Asian elephant Lin Wang hauled supplies through Burma for the Japanese army during World War II,  until he was captured (along with 12 other elephants) by the Chinese in 1943.

After some time in China, he retired in 1954, at Taipei Zoo in Taiwan.

Considered to be the oldest elephant who ever lived by the Guinness World Records after succeeding the typical age of 70, Lin Wang went on to live until the age of 86.

Lin Wang was so cherished by  Taipei Zoo In that in 2004, he was immortalized in a life-size specimen credited to a taxidermist, Lin-Wen Lung.

#5

TIL Eighty percent of babies in Nigeria receive pre-chewed food, as do a quarter of infants in Gabon. Ethnographers have documented premastication on every continent and in every type of society from hunter-gatherers to farmers

On a trip to a society of forager-farmers in the Bolivian Amazon a few years ago, Melanie Martin asked a dozen Tsimane mothers to chew up their food and spit it into a cup — instead of their babies’ mouths. The Tsimane, like certain cultures around the world, feed their babies through premastication. When asked why they pre-chewed meals, responses varied.

“They’re just making sure there’s nothing in that spoonful that is going to burn the kid’s mouth or choke them,” says Martin, who visited the group when she was a graduate student in anthropology at the University of California, Santa Barbara.

Martin is part of a small group of researchers actively studying — and sometimes even trying — this ancient feeding practice.

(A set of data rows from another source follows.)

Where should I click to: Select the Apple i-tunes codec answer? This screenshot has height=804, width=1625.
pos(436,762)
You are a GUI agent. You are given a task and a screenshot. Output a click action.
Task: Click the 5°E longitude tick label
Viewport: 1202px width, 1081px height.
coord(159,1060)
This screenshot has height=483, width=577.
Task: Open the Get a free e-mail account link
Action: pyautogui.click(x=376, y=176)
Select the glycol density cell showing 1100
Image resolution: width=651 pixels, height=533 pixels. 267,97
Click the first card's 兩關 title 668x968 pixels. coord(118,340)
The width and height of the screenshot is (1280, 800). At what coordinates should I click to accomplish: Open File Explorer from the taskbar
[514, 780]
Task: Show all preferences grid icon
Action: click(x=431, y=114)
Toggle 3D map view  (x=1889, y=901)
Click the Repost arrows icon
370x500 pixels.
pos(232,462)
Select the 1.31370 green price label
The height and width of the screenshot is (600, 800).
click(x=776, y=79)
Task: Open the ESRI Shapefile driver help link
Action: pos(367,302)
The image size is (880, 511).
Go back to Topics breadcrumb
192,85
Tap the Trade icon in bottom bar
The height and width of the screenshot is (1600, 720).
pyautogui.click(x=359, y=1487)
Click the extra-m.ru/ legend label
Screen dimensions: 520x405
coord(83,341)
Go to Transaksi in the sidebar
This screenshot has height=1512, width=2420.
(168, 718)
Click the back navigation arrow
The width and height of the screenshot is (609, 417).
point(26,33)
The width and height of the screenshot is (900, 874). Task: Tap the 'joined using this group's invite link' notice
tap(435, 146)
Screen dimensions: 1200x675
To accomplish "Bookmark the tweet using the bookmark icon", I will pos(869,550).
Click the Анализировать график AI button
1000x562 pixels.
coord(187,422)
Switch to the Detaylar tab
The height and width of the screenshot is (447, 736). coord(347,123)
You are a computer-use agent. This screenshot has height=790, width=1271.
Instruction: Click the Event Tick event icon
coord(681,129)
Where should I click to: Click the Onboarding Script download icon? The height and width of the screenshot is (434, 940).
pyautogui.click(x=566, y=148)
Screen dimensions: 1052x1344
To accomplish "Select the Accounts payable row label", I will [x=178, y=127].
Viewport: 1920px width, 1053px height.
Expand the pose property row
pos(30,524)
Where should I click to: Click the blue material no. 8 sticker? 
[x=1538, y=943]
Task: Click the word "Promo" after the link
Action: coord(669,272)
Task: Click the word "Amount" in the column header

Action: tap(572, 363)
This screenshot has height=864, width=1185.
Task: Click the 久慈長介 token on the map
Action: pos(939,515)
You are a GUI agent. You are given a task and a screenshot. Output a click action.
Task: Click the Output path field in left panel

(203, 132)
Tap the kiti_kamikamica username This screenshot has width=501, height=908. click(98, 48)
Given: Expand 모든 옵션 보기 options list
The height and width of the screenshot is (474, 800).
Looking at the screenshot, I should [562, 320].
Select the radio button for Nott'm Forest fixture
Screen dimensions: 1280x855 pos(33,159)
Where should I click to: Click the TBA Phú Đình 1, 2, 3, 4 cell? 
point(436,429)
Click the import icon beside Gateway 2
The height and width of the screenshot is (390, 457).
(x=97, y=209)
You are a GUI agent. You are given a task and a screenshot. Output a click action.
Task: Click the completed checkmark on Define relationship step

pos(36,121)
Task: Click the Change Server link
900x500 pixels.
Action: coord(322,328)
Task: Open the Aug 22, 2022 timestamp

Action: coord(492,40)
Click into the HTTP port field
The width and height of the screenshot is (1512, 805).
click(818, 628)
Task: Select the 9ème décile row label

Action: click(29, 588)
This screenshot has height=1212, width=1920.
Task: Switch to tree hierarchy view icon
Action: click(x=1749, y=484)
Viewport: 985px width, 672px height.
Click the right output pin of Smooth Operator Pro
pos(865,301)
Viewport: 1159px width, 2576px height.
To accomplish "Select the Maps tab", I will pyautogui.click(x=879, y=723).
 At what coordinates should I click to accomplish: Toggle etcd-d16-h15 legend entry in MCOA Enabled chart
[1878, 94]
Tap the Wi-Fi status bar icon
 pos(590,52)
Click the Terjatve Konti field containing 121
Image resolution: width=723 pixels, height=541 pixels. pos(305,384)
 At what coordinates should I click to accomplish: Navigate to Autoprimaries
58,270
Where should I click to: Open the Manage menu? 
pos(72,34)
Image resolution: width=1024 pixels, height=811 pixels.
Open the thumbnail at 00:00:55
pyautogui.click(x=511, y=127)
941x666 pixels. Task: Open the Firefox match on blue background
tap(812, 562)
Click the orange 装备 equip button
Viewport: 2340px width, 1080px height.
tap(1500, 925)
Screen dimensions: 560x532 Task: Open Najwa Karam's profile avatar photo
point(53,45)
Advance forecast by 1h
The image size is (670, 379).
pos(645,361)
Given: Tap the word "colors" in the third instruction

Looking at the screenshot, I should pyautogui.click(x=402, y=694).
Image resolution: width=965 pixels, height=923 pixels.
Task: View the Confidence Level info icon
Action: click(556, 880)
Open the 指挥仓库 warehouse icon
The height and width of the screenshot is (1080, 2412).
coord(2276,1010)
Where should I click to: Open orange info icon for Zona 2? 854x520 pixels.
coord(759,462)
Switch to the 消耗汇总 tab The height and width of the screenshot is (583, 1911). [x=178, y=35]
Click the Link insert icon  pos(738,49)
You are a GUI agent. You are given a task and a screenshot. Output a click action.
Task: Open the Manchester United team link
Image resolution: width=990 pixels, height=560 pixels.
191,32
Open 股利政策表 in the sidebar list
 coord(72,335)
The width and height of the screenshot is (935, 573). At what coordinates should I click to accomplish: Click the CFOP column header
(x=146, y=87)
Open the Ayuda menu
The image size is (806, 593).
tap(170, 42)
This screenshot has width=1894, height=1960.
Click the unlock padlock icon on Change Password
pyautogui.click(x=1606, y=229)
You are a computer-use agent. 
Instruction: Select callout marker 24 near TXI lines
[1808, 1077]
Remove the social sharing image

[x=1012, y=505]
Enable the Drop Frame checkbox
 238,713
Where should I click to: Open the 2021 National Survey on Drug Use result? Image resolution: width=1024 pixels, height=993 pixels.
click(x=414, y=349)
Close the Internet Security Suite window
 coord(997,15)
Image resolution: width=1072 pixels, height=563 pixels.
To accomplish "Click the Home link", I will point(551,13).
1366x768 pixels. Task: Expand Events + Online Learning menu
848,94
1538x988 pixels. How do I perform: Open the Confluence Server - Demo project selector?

Ethnographers have documented premastication on every continent and in every type of society from hunter-gatherers to farmers. It remains surprisingly common in parts of the world today. Eighty percent of babies in Nigeria receive pre-chewed food, as do a quarter of infants in Gabon. Field workers have observed the practice throughout East and South Asia. Among HIV-infected mothers in Argentina, Brazil, and Peru, many have heard of premastication, while 4 percent practice it. And in the United States, 1 in 7 caregivers— particularly black caregivers — report pre-chewing food.

Breast milk alone ceases to meet a baby’s nutritional needs around 6 months of age. But it takes up until about age 2 for babies to grow a full set of teeth. For over a year, babies occupy a nutritional gray zone. They can neither thrive on milk alone nor eat adult foods without modification such as blending, boiling or chopping. The rising popularity of baby-led weaning, or letting babies feed themselves from the adult table, partly circumvent these challenges. But foods rich in micronutrients that are a potential choking hazard, such as raw vegetables, chewy meats, and nuts, remain a difficulty.